- _수행 과제_
아래 본문에서 "자연상수^a/sum(자연상"에서 "맥스 함수 생략 가능하다."에 이르는 사이의 부분을 두 구절까지 모두 포함하여 한 글자도 바꾸지 말고 그대로 반환하십시오.

- _본문_
본문 바로가기

2022.01./코딩 수업

01.26 softmax(확률), 추론(배치처리), 손실함수

[0] 신경망
p90
1. 출력층 설계하기
1)softmax

(1)e^a/ sum(e^a)

A = np.array([1.5,2,2.2])           #아주 적은 차이의 리스트를 만들어본다.
exp_A = np.exp(A)                   #자연상수의 a승
print(exp_A)            
sum_exp_A = np.sum(exp_A)           #자연상수 a승의 전체 합 
Y = exp_A/sum_exp_A                 #전체 합으로 자연상수의 a승을 하나하나 나누어준다
print(Y)                            #셋을 합하면 1이 나온다.

globFunc에 def softmax로 작성.

(2)오버플로우 현상 해결하기.

자연상수^a/sum(자연상수^a) ==(자연상수-C)^a/sum((자연상수-C)^a) 같다는 원리를 로그함수를 이용해 배웠다.
그러니 숫자 너무 커지지 않게 애초에 e에서 입력한 array 중 max값을 미리 빼주면, 오버플로우 현상을 방지할 수 있다.

def softmax(A):
    MaxVal = np.max(A)                  #받은 어레이중 최대값을 구한다.
    exp_A = np.exp(A - MaxVal)          #어레이에서 그 최대값을 뺀 만큼을 e^a승 해준다.           
    sum_exp_A = np.sum(exp_A)           #e^a의 전체 합 
    Y = exp_A/sum_exp_A                 #전체 합으로 e^a를 하나하나 나누어준다
    return Y                            #셋을 합하면 1이 나온다.

(3) 특징
신경망 학습시킬때 사용하는 softmax 함수.
단조증가 함수이기 때문에, a<b면 f(a)<f(b). 결과만 분류할 때는 소프트맥스 함수 생략 가능하다.

2)mnist
학습->추론
0~255 흑백 이미지 데이터 이미 학습된 상태.


(1) 데이터셋

import sys,os
from mnist import load_mnist
(x_train,t_train),(x_test,t_test) = load_mnist(flatten=True,normalize=False)

- _데이터 발췌_
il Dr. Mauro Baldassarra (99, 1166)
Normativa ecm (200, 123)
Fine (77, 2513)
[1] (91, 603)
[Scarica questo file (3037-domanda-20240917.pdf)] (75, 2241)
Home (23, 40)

- _과제 답안_
자연상수^a/sum(자연상수^a) ==(자연상수-C)^a/sum((자연상수-C)^a) 같다는 원리를 로그함수를 이용해 배웠다.
그러니 숫자 너무 커지지 않게 애초에 e에서 입력한 array 중 max값을 미리 빼주면, 오버플로우 현상을 방지할 수 있다.

def softmax(A):
    MaxVal = np.max(A)                  #받은 어레이중 최대값을 구한다.
    exp_A = np.exp(A - MaxVal)          #어레이에서 그 최대값을 뺀 만큼을 e^a승 해준다.           
    sum_exp_A = np.sum(exp_A)           #e^a의 전체 합 
    Y = exp_A/sum_exp_A                 #전체 합으로 e^a를 하나하나 나누어준다
    return Y                            #셋을 합하면 1이 나온다.

(3) 특징
신경망 학습시킬때 사용하는 softmax 함수.
단조증가 함수이기 때문에, a<b면 f(a)<f(b). 결과만 분류할 때는 소프트맥스 함수 생략 가능하다.